Task item:
Repeat only the lines from the one that contains "The width and" through the final line of the listing below, exactly, please, without pictures.

****************

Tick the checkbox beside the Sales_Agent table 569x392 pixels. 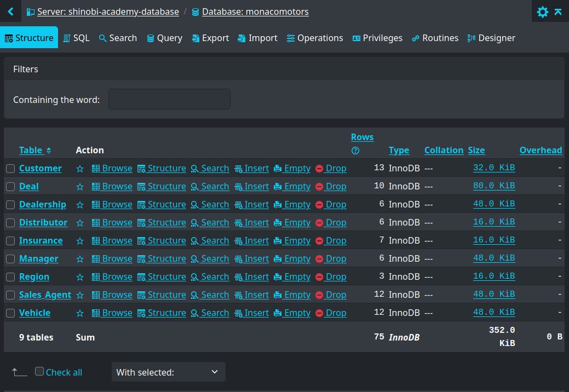[x=10, y=295]
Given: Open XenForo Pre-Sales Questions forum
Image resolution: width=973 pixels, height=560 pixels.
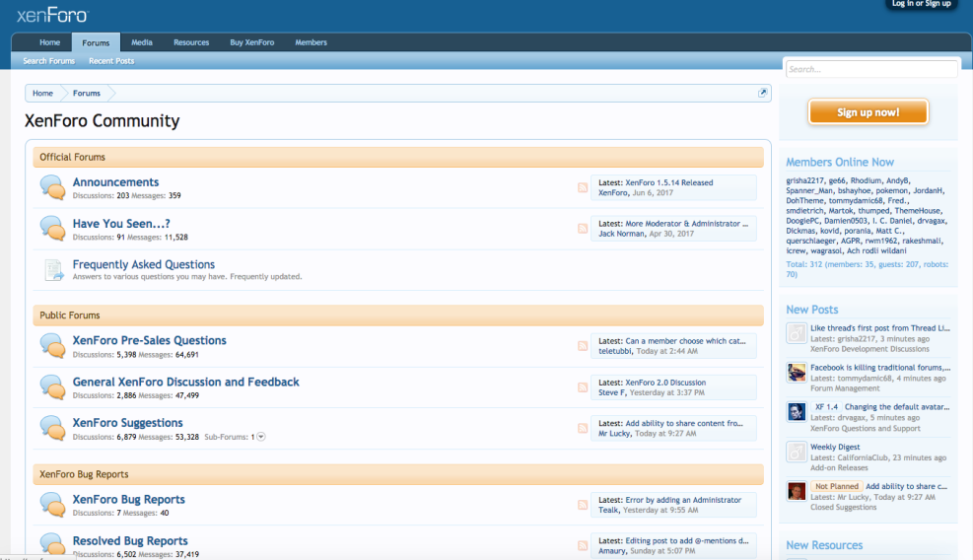Looking at the screenshot, I should 149,340.
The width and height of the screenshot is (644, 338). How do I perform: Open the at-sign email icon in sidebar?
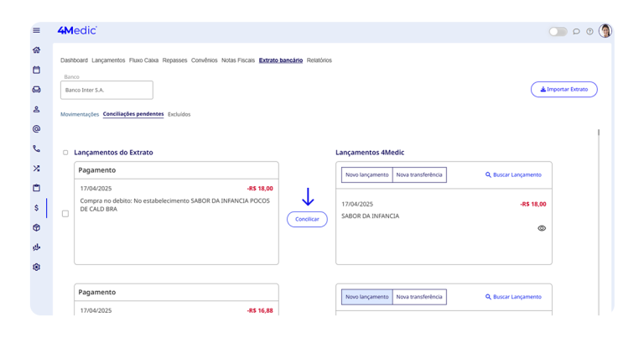[36, 129]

****************

The answer:
The width and height of the screenshot is (644, 338). How do I perform: Open the at-sign email icon in sidebar?
[36, 129]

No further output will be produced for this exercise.